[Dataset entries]
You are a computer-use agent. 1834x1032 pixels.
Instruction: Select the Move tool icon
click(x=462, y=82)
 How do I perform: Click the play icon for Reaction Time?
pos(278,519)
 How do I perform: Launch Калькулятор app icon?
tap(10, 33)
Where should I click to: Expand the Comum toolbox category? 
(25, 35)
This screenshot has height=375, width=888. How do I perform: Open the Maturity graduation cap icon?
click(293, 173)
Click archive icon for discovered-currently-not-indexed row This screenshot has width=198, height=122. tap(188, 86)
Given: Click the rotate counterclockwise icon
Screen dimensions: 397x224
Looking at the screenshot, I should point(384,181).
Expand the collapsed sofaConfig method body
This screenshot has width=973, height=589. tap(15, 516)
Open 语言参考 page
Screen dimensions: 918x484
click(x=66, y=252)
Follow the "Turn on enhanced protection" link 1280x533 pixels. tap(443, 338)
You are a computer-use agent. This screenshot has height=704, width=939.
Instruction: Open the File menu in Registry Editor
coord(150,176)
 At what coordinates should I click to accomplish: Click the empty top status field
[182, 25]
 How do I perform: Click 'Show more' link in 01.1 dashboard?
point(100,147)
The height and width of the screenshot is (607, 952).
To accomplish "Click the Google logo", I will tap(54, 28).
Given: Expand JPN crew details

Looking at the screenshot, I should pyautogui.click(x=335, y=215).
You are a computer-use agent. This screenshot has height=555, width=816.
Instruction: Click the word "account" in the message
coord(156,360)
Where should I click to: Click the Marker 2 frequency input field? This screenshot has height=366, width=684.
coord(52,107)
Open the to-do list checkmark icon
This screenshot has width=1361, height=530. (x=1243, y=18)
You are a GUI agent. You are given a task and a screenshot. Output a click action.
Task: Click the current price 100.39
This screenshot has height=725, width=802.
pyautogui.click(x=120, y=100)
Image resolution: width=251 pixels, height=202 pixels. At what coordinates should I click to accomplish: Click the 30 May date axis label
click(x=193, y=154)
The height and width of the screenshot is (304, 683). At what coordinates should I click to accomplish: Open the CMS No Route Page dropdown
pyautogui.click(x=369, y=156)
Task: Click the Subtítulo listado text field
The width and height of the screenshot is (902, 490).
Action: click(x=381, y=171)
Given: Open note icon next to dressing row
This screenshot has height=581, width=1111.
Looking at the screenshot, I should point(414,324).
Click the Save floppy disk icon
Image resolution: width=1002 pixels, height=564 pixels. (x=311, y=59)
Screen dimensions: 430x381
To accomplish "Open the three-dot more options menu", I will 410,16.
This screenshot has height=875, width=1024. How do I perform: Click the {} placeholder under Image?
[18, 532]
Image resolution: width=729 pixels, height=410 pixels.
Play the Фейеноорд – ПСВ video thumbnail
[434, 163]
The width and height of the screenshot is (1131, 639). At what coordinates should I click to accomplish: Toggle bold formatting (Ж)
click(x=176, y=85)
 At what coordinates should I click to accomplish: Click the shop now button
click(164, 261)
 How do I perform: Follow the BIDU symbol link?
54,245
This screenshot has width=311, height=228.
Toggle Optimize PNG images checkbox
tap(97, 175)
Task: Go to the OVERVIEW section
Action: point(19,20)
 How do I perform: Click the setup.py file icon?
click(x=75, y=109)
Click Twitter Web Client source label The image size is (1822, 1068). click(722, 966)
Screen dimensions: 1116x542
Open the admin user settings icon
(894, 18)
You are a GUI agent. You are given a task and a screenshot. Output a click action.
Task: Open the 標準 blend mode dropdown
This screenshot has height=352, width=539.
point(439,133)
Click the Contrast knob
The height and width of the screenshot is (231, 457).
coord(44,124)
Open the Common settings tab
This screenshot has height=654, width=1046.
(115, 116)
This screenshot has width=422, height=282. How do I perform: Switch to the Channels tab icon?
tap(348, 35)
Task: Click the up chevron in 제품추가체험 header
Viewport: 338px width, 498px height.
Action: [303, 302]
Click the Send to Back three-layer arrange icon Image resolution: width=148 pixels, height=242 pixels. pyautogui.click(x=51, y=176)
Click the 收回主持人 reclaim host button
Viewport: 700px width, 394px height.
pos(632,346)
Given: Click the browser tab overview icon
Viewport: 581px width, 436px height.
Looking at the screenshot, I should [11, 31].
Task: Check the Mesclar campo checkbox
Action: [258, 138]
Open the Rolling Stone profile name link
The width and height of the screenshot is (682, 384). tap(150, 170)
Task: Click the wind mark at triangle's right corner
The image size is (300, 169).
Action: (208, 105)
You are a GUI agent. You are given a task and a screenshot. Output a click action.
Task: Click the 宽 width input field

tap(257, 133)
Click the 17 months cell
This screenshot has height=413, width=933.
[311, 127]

§ Problem statement
Output every record in full, exactly as it was given.

§ Answer section
You are a computer-use agent. 1834x1032 pixels.
Instruction: Select the Move tool icon
click(x=462, y=82)
 How do I perform: Click the play icon for Reaction Time?
pos(278,519)
 How do I perform: Launch Калькулятор app icon?
tap(10, 33)
Where should I click to: Expand the Comum toolbox category? 
(25, 35)
This screenshot has height=375, width=888. How do I perform: Open the Maturity graduation cap icon?
click(293, 173)
Click archive icon for discovered-currently-not-indexed row This screenshot has width=198, height=122. tap(188, 86)
Given: Click the rotate counterclockwise icon
Screen dimensions: 397x224
Looking at the screenshot, I should point(384,181).
Expand the collapsed sofaConfig method body
This screenshot has width=973, height=589. tap(15, 516)
Open 语言参考 page
Screen dimensions: 918x484
click(x=66, y=252)
Follow the "Turn on enhanced protection" link 1280x533 pixels. tap(443, 338)
You are a computer-use agent. This screenshot has height=704, width=939.
Instruction: Open the File menu in Registry Editor
coord(150,176)
 At what coordinates should I click to accomplish: Click the empty top status field
[182, 25]
 How do I perform: Click 'Show more' link in 01.1 dashboard?
point(100,147)
The height and width of the screenshot is (607, 952).
To accomplish "Click the Google logo", I will tap(54, 28).
Given: Expand JPN crew details

Looking at the screenshot, I should pyautogui.click(x=335, y=215).
You are a computer-use agent. This screenshot has height=555, width=816.
Instruction: Click the word "account" in the message
coord(156,360)
Where should I click to: Click the Marker 2 frequency input field? This screenshot has height=366, width=684.
coord(52,107)
Open the to-do list checkmark icon
This screenshot has width=1361, height=530. (x=1243, y=18)
You are a GUI agent. You are given a task and a screenshot. Output a click action.
Task: Click the current price 100.39
This screenshot has height=725, width=802.
pyautogui.click(x=120, y=100)
Image resolution: width=251 pixels, height=202 pixels. At what coordinates should I click to accomplish: Click the 30 May date axis label
click(x=193, y=154)
The height and width of the screenshot is (304, 683). At what coordinates should I click to accomplish: Open the CMS No Route Page dropdown
pyautogui.click(x=369, y=156)
Task: Click the Subtítulo listado text field
The width and height of the screenshot is (902, 490).
Action: click(x=381, y=171)
Given: Open note icon next to dressing row
This screenshot has height=581, width=1111.
Looking at the screenshot, I should point(414,324).
Click the Save floppy disk icon
Image resolution: width=1002 pixels, height=564 pixels. (x=311, y=59)
Screen dimensions: 430x381
To accomplish "Open the three-dot more options menu", I will 410,16.
This screenshot has height=875, width=1024. How do I perform: Click the {} placeholder under Image?
[18, 532]
Image resolution: width=729 pixels, height=410 pixels.
Play the Фейеноорд – ПСВ video thumbnail
[434, 163]
The width and height of the screenshot is (1131, 639). At what coordinates should I click to accomplish: Toggle bold formatting (Ж)
click(x=176, y=85)
 At what coordinates should I click to accomplish: Click the shop now button
click(164, 261)
 How do I perform: Follow the BIDU symbol link?
54,245
This screenshot has width=311, height=228.
Toggle Optimize PNG images checkbox
tap(97, 175)
Task: Go to the OVERVIEW section
Action: point(19,20)
 How do I perform: Click the setup.py file icon?
click(x=75, y=109)
Click Twitter Web Client source label The image size is (1822, 1068). click(722, 966)
Screen dimensions: 1116x542
Open the admin user settings icon
(894, 18)
You are a GUI agent. You are given a task and a screenshot. Output a click action.
Task: Open the 標準 blend mode dropdown
This screenshot has height=352, width=539.
point(439,133)
Click the Contrast knob
The height and width of the screenshot is (231, 457).
coord(44,124)
Open the Common settings tab
This screenshot has height=654, width=1046.
(115, 116)
This screenshot has width=422, height=282. How do I perform: Switch to the Channels tab icon?
tap(348, 35)
Task: Click the up chevron in 제품추가체험 header
Viewport: 338px width, 498px height.
Action: [303, 302]
Click the Send to Back three-layer arrange icon Image resolution: width=148 pixels, height=242 pixels. pyautogui.click(x=51, y=176)
Click the 收回主持人 reclaim host button
Viewport: 700px width, 394px height.
pos(632,346)
Given: Click the browser tab overview icon
Viewport: 581px width, 436px height.
Looking at the screenshot, I should [11, 31].
Task: Check the Mesclar campo checkbox
Action: [258, 138]
Open the Rolling Stone profile name link
The width and height of the screenshot is (682, 384). tap(150, 170)
Task: Click the wind mark at triangle's right corner
The image size is (300, 169).
Action: (208, 105)
You are a GUI agent. You are given a task and a screenshot. Output a click action.
Task: Click the 宽 width input field

tap(257, 133)
Click the 17 months cell
This screenshot has height=413, width=933.
[311, 127]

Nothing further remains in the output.